C’est tôt le soir dans ma grand-mère petite cuisine, un espace qui se sent suspendu dans le temps. Je suis assis à la table en bois, sa surface marbrée d’âge et d’innombrables repas familiaux, alors que je la regarde passer par les mouvements d’un rituel qui semble à la fois archaïque et vital.
Elle brise soigneusement une gousse d’ail, l’enflamme avec une allumette, et laisse la fumée dériver lentement dans la maison.
La lumière de l’ampoule qui scintille jette une lueur douce et inégale, soulignant les lignes gravées dans son visage, chacun un témoignage de ses années et expériences.
Je ne peux pas secouer le sentiment que ce rituel a une signification qu’elle n’a jamais partagée. C’est plus qu’une habitude, c’est comme une barrière fragile qu’elle érige contre quelque chose d’invisible.
Pourtant, la logique m’échappe, laissant une curiosité persistante mêlée de malaise.
« Pourquoi fait-elle ça tous les soirs ? » Je me demande, mes pensées tourbillonnent comme la fumée.
Le pouvoir scintille à nouveau, et je regarde vers le haut du plafond, à demi-attente qu’il donne entièrement.
C’est juste l’une des nombreuses choses dans cette maison qui tète au bord du délabrement, comme l’équilibre dans nos vies.

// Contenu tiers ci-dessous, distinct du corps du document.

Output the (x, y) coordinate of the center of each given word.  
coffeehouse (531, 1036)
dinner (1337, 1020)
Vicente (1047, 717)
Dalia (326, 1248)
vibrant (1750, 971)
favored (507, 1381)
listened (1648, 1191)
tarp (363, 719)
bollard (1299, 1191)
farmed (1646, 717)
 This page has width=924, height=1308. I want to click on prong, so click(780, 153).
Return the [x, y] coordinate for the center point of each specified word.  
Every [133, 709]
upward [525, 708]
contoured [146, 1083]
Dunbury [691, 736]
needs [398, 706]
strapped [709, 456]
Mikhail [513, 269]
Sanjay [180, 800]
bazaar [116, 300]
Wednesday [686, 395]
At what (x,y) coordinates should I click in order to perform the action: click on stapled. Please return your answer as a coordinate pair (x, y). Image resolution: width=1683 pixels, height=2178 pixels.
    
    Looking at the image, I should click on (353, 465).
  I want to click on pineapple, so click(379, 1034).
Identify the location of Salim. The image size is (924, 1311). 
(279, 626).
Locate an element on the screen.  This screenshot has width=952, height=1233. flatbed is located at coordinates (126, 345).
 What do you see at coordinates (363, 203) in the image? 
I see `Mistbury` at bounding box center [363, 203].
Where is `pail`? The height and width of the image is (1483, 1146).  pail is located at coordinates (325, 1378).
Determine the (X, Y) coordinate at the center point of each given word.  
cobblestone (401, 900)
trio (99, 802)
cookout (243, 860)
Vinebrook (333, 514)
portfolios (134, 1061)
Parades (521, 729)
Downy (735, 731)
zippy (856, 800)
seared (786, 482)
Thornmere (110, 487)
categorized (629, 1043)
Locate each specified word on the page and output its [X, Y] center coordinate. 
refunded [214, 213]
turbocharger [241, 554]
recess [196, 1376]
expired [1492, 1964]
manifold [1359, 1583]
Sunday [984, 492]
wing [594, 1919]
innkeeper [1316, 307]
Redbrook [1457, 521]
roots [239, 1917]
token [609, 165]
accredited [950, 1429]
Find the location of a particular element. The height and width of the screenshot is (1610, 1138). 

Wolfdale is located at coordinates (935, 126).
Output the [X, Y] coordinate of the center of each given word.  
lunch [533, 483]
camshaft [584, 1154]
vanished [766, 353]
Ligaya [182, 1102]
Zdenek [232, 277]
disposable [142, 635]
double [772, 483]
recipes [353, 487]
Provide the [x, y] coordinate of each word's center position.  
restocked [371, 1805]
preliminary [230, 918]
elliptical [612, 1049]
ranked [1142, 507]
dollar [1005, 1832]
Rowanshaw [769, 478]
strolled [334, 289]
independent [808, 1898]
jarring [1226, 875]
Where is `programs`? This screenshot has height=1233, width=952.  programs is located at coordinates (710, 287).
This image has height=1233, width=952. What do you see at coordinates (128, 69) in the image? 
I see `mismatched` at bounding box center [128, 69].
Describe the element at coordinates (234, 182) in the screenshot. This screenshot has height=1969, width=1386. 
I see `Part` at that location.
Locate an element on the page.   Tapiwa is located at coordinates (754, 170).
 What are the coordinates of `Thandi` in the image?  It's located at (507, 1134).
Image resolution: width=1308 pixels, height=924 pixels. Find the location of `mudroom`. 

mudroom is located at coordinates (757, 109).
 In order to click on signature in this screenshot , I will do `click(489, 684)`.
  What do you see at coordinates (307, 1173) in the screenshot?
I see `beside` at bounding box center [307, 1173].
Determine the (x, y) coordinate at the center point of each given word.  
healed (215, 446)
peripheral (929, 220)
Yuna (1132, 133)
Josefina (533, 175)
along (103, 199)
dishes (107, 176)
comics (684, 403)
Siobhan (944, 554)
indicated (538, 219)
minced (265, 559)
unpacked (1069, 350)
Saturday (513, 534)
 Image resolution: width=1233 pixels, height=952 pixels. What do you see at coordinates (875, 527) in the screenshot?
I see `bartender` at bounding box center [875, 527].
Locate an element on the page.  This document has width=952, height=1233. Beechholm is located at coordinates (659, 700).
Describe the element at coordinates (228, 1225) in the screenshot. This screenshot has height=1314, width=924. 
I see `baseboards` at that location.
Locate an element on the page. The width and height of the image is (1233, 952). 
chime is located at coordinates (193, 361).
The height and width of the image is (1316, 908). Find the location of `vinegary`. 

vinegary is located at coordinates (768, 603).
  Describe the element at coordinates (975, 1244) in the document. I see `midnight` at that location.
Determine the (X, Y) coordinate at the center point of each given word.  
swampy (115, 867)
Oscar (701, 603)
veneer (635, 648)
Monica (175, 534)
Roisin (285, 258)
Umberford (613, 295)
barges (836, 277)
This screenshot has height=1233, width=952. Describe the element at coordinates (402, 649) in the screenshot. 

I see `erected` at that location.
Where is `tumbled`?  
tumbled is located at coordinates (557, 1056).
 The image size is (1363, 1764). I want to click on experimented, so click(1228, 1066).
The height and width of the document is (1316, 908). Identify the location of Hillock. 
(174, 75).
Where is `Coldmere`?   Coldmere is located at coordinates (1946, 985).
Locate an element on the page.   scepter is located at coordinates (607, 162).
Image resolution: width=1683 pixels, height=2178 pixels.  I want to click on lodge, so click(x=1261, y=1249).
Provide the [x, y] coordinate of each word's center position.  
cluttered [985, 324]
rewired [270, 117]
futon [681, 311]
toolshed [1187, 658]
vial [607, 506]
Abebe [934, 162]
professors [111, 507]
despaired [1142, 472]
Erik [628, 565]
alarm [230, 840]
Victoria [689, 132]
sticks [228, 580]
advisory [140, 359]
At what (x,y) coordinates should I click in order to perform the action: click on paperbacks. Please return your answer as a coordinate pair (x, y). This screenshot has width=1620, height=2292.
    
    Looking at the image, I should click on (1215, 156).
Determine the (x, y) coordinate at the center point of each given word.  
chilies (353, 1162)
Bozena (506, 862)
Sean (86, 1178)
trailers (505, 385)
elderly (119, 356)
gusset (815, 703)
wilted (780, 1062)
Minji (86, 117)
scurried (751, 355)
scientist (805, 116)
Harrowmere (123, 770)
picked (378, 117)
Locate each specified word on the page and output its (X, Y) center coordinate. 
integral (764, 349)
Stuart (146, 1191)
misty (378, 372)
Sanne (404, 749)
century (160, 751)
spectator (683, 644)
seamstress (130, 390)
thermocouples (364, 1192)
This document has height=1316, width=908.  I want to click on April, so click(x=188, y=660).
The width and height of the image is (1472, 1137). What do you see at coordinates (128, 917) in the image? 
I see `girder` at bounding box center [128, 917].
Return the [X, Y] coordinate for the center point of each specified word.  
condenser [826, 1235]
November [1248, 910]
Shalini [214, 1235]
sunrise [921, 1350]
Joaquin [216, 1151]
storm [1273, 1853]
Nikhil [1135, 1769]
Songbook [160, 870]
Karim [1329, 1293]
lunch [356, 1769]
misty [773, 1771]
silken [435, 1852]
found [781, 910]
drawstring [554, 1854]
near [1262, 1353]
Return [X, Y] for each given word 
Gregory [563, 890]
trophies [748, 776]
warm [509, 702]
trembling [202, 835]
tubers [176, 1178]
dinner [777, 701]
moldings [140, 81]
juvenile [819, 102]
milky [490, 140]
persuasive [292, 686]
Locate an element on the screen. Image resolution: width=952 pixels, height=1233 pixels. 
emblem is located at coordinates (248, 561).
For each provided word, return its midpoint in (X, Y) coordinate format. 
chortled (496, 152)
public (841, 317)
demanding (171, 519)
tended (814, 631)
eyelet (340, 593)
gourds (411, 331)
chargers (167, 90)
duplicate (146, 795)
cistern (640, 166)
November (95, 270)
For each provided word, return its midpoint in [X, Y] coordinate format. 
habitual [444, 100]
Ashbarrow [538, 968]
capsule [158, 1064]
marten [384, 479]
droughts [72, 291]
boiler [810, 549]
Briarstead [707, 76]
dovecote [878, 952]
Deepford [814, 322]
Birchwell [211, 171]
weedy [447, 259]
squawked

Nos jours sont cousus ensemble par des routines qui se sentent à la fois réconfortantes et lourdes.
Je partage mon temps entre le travail en ville et ces visites qui semblent l’ancrer, tout en me pesant avec des responsabilités silencieuses.
Sa vue est défaillante, et ses moments de silence s’étirent plus longtemps, interrompus seulement par le creak des planches de plancher ou par le bruit de la fumée d’ail qui se recourbe dans l’air.
« Vous devriez appeler l’électricien, » je suggère, en essayant de lui attraper l’œil.
Elle ne répond pas, son focus est inébranlable en regardant la danse de la fumée.
Le déséquilibre de pouvoir est subtil mais toujours présent.
Son autorité est enveloppée dans les traditions et les regards attendus qui disent plus que les mots jamais pu.
Pendant ce temps, j’assume les tâches qu’elle ne peut plus, un accord silencieux entre nous.
Ce rituel est un événement nocturne depuis des mois maintenant. Au début, c’était juste une curiosité, mais maintenant c’est devenu une demande.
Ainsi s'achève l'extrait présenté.